Employees who tweet or update their Facebook status saying “I had a bad day at work” could end up losing their jobs, a leading employment lawyer has claimed.
According to Paula Whelan, an employment partner at Shakespeare’s law firm, if an employee writes anything vaguely negative about their employer, including saying something as neutral as ‘I had a bad day at work’, bosses are well within their legal rights to sack the staff member.
“Employees think they are bullet-proof when they post anything on Facebook or Twitter.

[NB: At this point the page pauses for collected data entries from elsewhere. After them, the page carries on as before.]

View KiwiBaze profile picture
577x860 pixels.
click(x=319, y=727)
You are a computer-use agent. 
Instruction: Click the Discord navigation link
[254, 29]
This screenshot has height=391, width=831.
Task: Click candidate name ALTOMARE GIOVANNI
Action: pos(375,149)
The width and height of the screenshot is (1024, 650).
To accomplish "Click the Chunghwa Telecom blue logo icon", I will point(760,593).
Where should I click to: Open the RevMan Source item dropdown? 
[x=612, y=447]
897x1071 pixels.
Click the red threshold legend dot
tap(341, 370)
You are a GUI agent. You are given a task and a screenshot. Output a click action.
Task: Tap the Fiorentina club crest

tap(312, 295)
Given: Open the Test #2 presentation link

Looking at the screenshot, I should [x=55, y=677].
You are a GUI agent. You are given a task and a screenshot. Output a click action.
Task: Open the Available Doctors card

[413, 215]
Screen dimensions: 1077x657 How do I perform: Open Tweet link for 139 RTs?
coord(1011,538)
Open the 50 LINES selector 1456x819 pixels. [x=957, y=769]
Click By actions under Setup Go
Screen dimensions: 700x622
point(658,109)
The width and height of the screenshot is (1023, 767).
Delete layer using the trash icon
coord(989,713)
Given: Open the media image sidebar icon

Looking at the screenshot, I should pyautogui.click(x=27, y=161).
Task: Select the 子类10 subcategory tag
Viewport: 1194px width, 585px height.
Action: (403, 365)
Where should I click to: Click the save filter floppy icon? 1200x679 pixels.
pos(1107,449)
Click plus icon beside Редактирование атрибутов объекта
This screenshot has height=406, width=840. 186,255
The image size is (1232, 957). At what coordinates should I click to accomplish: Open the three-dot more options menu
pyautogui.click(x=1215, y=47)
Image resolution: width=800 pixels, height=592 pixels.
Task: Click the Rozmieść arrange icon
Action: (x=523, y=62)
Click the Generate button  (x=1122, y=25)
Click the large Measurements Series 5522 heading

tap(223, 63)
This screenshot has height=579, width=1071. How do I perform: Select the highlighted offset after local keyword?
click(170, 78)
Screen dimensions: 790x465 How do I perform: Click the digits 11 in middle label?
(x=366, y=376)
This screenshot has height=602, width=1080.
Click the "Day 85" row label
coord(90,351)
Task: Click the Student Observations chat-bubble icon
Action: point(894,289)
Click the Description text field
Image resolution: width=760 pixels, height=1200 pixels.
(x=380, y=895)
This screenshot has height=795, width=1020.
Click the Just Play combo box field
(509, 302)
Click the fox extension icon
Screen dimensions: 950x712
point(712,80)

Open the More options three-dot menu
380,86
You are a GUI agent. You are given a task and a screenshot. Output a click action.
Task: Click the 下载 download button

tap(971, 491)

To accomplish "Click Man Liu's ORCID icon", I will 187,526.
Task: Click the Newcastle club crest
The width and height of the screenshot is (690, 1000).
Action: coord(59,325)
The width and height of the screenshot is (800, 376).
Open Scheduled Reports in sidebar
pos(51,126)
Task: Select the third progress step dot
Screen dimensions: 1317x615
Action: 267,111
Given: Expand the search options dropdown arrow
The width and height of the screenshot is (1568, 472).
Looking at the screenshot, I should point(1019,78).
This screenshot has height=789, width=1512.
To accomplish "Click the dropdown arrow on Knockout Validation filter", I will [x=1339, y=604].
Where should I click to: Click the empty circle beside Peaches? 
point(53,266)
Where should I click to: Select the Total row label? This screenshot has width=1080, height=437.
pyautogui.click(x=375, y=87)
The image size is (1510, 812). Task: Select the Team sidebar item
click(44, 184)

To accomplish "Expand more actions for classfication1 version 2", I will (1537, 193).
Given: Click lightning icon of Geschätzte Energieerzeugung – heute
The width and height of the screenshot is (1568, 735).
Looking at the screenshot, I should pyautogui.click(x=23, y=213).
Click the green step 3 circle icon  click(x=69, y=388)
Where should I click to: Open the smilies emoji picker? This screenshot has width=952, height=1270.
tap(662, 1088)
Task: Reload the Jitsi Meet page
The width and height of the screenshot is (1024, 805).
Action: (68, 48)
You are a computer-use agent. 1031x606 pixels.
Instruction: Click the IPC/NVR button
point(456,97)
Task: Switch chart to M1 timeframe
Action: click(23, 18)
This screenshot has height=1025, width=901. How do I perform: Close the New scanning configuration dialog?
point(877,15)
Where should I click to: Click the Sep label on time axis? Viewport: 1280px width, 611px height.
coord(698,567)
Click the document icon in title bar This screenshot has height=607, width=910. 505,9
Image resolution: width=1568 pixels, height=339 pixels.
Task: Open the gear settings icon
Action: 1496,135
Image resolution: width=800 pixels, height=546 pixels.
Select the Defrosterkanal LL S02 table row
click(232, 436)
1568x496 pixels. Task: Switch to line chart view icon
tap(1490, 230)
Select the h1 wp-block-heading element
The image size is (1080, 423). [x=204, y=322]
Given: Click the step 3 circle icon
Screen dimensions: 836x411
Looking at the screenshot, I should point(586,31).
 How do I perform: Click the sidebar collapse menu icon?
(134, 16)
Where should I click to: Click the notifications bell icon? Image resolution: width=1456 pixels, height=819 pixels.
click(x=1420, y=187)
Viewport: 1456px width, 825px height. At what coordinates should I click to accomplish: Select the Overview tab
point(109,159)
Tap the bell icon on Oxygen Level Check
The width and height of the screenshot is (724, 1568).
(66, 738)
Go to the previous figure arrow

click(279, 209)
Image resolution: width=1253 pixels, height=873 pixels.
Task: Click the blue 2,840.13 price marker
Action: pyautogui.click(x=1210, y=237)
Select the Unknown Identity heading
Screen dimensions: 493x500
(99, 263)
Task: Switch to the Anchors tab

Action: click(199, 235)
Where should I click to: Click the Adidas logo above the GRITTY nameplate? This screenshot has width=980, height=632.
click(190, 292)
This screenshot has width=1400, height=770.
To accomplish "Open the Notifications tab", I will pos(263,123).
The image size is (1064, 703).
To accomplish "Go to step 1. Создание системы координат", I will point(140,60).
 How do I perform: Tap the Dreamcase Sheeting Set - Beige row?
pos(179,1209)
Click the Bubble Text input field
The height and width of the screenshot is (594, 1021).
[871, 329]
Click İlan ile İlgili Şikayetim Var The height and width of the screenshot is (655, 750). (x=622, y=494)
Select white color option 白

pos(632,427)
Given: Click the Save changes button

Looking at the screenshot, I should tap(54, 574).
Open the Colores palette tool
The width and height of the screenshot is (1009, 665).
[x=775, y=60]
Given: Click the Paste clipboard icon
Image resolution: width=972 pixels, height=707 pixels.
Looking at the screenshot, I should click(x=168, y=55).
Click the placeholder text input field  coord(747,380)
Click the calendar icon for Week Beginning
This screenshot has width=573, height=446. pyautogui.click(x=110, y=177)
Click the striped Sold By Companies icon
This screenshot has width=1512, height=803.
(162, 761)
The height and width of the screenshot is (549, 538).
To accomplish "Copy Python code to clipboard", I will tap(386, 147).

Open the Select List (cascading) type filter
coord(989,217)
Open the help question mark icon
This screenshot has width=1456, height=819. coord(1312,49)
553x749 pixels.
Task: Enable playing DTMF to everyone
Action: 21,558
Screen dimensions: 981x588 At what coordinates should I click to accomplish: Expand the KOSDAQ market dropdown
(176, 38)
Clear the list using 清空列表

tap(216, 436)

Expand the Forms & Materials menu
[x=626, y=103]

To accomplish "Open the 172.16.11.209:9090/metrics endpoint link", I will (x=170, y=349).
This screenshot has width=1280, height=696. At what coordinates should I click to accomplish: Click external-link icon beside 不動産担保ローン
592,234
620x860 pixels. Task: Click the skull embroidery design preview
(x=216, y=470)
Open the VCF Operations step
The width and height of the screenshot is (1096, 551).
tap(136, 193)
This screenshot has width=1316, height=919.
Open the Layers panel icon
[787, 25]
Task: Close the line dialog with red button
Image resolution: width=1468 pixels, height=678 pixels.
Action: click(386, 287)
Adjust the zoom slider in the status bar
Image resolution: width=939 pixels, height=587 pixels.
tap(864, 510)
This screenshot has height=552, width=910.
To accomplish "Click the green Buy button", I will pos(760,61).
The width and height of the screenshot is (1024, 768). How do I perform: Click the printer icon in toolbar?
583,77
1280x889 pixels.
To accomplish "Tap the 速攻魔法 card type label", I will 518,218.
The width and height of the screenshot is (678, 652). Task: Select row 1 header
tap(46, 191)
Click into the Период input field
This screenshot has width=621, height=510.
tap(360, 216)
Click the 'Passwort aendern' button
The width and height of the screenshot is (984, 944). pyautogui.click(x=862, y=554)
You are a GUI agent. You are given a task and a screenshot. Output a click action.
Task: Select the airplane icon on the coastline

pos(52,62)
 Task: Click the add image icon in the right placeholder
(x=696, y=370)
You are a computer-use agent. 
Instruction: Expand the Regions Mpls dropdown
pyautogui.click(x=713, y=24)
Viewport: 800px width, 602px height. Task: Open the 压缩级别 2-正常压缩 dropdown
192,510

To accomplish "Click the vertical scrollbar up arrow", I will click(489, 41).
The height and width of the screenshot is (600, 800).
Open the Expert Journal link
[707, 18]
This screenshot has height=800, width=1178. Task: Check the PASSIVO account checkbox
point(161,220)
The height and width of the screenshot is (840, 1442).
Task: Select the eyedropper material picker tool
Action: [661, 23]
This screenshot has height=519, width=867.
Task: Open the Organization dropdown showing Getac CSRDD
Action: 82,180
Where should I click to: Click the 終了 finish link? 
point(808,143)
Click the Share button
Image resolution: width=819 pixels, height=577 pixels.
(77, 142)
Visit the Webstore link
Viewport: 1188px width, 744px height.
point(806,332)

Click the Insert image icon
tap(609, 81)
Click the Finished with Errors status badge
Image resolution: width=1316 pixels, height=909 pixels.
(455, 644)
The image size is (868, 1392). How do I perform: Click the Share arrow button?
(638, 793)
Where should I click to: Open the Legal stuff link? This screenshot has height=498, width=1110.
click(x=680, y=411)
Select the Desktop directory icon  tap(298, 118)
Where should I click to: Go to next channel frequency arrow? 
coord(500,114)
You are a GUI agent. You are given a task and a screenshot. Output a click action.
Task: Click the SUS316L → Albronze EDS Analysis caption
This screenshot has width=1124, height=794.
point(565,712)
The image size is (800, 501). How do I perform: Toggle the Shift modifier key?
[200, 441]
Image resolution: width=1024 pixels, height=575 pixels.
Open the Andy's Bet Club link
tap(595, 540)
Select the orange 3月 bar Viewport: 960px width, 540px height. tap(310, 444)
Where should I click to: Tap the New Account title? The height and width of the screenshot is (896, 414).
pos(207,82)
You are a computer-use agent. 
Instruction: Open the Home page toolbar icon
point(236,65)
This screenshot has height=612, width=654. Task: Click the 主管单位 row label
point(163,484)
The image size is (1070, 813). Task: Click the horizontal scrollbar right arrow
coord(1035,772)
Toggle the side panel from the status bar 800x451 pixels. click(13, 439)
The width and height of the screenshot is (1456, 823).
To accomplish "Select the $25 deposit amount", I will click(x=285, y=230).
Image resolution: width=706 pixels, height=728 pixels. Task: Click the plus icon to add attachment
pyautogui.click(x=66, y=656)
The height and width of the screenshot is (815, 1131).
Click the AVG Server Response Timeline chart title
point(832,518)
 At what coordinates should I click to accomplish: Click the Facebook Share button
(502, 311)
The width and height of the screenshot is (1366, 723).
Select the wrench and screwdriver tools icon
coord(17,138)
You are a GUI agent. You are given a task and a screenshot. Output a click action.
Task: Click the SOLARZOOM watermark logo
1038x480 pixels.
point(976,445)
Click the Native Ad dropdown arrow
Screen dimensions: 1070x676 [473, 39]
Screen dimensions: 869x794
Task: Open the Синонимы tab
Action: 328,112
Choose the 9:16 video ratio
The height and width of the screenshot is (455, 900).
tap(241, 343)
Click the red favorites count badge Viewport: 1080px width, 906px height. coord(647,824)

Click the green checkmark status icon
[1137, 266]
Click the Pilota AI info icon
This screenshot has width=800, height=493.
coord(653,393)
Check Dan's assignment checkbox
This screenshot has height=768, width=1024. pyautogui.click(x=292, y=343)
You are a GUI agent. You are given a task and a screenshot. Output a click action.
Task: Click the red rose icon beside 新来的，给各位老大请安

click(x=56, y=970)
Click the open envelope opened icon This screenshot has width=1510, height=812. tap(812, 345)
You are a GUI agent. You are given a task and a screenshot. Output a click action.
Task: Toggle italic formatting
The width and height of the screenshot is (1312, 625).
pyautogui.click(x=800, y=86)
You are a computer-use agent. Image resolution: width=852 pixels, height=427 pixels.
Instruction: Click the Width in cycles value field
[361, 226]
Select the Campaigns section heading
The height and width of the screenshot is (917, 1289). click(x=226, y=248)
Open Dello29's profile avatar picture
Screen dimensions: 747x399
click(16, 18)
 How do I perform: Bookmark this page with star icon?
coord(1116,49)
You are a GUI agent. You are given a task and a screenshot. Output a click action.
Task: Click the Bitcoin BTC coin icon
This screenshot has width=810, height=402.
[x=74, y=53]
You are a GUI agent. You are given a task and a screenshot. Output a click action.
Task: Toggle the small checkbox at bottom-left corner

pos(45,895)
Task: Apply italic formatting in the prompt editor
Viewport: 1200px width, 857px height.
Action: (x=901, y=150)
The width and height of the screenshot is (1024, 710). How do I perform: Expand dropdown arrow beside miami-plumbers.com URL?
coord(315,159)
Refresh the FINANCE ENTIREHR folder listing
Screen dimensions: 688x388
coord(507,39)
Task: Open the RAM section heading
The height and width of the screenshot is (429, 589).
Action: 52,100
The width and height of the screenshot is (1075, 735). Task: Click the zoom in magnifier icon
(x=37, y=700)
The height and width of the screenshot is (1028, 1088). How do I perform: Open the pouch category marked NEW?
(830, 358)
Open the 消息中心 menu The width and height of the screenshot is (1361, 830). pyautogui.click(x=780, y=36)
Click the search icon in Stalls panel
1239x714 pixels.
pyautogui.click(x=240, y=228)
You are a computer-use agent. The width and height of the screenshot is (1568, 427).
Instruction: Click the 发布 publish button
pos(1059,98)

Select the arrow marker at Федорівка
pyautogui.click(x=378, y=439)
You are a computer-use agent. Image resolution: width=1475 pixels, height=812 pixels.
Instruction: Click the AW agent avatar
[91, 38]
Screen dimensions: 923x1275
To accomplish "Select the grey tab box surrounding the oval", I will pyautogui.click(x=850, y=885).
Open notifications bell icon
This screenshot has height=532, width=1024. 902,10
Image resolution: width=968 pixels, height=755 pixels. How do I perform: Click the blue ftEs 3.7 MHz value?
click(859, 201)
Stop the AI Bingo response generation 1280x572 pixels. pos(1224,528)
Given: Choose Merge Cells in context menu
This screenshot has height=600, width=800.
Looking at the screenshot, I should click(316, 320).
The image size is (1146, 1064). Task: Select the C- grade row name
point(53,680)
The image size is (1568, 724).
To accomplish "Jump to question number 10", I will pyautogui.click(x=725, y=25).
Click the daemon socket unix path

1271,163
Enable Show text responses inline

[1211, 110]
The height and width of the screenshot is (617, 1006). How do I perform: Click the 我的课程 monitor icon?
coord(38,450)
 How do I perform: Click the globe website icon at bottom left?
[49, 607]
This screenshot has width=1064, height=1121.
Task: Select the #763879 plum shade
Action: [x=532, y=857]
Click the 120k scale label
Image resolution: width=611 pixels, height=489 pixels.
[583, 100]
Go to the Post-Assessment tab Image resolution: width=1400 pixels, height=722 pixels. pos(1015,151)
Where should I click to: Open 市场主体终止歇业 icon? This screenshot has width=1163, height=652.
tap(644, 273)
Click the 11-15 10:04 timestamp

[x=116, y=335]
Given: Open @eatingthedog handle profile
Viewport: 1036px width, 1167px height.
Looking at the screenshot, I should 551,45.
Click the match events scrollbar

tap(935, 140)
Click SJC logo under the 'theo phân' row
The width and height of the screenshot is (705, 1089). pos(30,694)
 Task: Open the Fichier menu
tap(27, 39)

But if they bring their employer into disrepute, the boss of that firm is well within their legal right to sack them,” the Telegraph quoted Whelan as saying.
“By posting something even vaguely negative about your work on these social media sites, it’s breaking the relationship of trust and confidence between the employer and employee and the company reserves the right to sack the employee,” she said.
According to Whelan and other lawyers, how bosses control the use of social media by their staff and utilise it to judge job candidates, is one of the biggest legal employment issues currently on the agenda.
Right now, companies are also well within their legal rights to sack a staff member over something they said referencing their job on their Facebook page, even if their privacy settings mean the world wide web cannot see their updates.
It still equally remains a grey area as to what type of comment on social media constitutes “bringing a company into disrepute”.
Somebody writing “I had a bad day at work”, and that person’s job being publicly available via a search on LinkedIn, could get somebody in trouble with their company, resulting in them losing their job, according to Whelan, as it could make the firm concerned look like a bad place to work.
In January 2012, John Flexman, a human resources executive was forced out of his job after angering his employer by putting his CV online and advertising that he was interested in other “career opportunities”, a tribunal heard.
He is thought to be the first person in the country to bring a case for constructive dismissal after a dispute with bosses over his profile on the professional networking site LinkedIn.
Last year David Rowat, a father-of-three who has cancer, was sacked by Argos after complaining about his job on Facebook.
He was fired for gross misconduct after complaining about work on the social networking website after he arrived from a two-week holiday.
After Rowat went back to work after the holiday, he said that “the deliveries hadn’t been done and the place was a bit of a tip”.
“Had a great day back at work after my hols who am I kidding!!” he wrote on Facebook.
“Back to the shambles that is work,” he said.
An Argos spokesperson commented on the firing of Rowat.
“We take matters of this nature extremely seriously and have arrived at this course of action after an extensive internal investigation that involved multiple factors and events,” the spokesperson said.